* _Exercise objective_:
The answer must consist of every record below, transcribed exactly.

* _Records supplied_:
Segment Open

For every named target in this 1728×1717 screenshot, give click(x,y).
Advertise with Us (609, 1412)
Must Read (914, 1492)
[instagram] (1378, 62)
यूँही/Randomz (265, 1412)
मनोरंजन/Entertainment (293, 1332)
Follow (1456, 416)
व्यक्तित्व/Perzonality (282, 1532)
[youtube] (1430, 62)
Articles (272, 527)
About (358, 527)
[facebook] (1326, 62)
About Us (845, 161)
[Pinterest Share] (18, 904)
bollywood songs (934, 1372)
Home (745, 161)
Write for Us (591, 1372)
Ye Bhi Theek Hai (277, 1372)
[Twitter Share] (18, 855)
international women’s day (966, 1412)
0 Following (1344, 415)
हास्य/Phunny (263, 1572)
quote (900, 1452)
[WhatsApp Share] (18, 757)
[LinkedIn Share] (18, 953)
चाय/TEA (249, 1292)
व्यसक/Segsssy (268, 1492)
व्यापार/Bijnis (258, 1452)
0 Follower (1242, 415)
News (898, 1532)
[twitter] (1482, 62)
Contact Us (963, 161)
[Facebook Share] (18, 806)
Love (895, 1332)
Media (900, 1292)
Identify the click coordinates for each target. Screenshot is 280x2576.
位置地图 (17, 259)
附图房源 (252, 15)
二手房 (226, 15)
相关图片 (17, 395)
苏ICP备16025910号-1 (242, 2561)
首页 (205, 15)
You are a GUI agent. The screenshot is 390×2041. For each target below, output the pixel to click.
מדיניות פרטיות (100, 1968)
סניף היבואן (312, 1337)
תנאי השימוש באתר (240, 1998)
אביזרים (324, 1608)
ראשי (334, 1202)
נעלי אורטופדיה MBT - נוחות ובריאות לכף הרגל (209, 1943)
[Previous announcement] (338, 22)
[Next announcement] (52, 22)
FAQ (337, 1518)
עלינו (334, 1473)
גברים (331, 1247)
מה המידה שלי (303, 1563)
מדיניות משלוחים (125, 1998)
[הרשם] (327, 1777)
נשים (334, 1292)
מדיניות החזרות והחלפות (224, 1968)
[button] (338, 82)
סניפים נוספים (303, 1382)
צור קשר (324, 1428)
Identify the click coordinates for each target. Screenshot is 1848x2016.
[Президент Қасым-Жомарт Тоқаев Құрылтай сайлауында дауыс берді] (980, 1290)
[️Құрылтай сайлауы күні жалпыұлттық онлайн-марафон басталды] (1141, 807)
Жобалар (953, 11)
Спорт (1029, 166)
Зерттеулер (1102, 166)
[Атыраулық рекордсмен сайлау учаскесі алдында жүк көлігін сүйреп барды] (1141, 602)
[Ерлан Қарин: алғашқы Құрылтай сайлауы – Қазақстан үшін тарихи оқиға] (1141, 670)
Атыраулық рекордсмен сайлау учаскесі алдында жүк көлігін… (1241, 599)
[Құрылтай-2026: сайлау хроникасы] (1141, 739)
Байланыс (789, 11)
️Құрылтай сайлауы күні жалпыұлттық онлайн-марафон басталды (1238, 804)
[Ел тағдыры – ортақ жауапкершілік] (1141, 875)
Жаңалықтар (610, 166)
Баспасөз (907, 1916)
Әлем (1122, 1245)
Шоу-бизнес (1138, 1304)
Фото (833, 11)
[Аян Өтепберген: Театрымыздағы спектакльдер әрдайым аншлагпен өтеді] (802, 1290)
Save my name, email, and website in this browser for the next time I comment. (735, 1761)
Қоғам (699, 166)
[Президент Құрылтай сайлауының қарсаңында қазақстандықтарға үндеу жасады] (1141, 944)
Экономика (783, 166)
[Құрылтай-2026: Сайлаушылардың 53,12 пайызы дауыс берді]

Segment Closed

* _Answer box_:
For every named target in this 1728×1717 screenshot, give click(x,y).
Advertise with Us (609, 1412)
Must Read (914, 1492)
[instagram] (1378, 62)
यूँही/Randomz (265, 1412)
मनोरंजन/Entertainment (293, 1332)
Follow (1456, 416)
व्यक्तित्व/Perzonality (282, 1532)
[youtube] (1430, 62)
Articles (272, 527)
About (358, 527)
[facebook] (1326, 62)
About Us (845, 161)
[Pinterest Share] (18, 904)
bollywood songs (934, 1372)
Home (745, 161)
Write for Us (591, 1372)
Ye Bhi Theek Hai (277, 1372)
[Twitter Share] (18, 855)
international women’s day (966, 1412)
0 Following (1344, 415)
हास्य/Phunny (263, 1572)
quote (900, 1452)
[WhatsApp Share] (18, 757)
[LinkedIn Share] (18, 953)
चाय/TEA (249, 1292)
व्यसक/Segsssy (268, 1492)
व्यापार/Bijnis (258, 1452)
0 Follower (1242, 415)
News (898, 1532)
[twitter] (1482, 62)
Contact Us (963, 161)
[Facebook Share] (18, 806)
Love (895, 1332)
Media (900, 1292)
Identify the click coordinates for each target. Screenshot is 280x2576.
位置地图 (17, 259)
附图房源 (252, 15)
二手房 (226, 15)
相关图片 (17, 395)
苏ICP备16025910号-1 (242, 2561)
首页 (205, 15)
You are a GUI agent. The screenshot is 390×2041. For each target below, output the pixel to click.
מדיניות פרטיות (100, 1968)
סניף היבואן (312, 1337)
תנאי השימוש באתר (240, 1998)
אביזרים (324, 1608)
ראשי (334, 1202)
נעלי אורטופדיה MBT - נוחות ובריאות לכף הרגל (209, 1943)
[Previous announcement] (338, 22)
[Next announcement] (52, 22)
FAQ (337, 1518)
עלינו (334, 1473)
גברים (331, 1247)
מה המידה שלי (303, 1563)
מדיניות משלוחים (125, 1998)
[הרשם] (327, 1777)
נשים (334, 1292)
מדיניות החזרות והחלפות (224, 1968)
[button] (338, 82)
סניפים נוספים (303, 1382)
צור קשר (324, 1428)
Identify the click coordinates for each target. Screenshot is 1848x2016.
[Президент Қасым-Жомарт Тоқаев Құрылтай сайлауында дауыс берді] (980, 1290)
[️Құрылтай сайлауы күні жалпыұлттық онлайн-марафон басталды] (1141, 807)
Жобалар (953, 11)
Спорт (1029, 166)
Зерттеулер (1102, 166)
[Атыраулық рекордсмен сайлау учаскесі алдында жүк көлігін сүйреп барды] (1141, 602)
[Ерлан Қарин: алғашқы Құрылтай сайлауы – Қазақстан үшін тарихи оқиға] (1141, 670)
Атыраулық рекордсмен сайлау учаскесі алдында жүк көлігін… (1241, 599)
[Құрылтай-2026: сайлау хроникасы] (1141, 739)
Байланыс (789, 11)
️Құрылтай сайлауы күні жалпыұлттық онлайн-марафон басталды (1238, 804)
[Ел тағдыры – ортақ жауапкершілік] (1141, 875)
Жаңалықтар (610, 166)
Баспасөз (907, 1916)
Әлем (1122, 1245)
Шоу-бизнес (1138, 1304)
Фото (833, 11)
[Аян Өтепберген: Театрымыздағы спектакльдер әрдайым аншлагпен өтеді] (802, 1290)
Save my name, email, and website in this browser for the next time I comment. (735, 1761)
Қоғам (699, 166)
[Президент Құрылтай сайлауының қарсаңында қазақстандықтарға үндеу жасады] (1141, 944)
Экономика (783, 166)
[Құрылтай-2026: Сайлаушылардың 53,12 пайызы дауыс берді]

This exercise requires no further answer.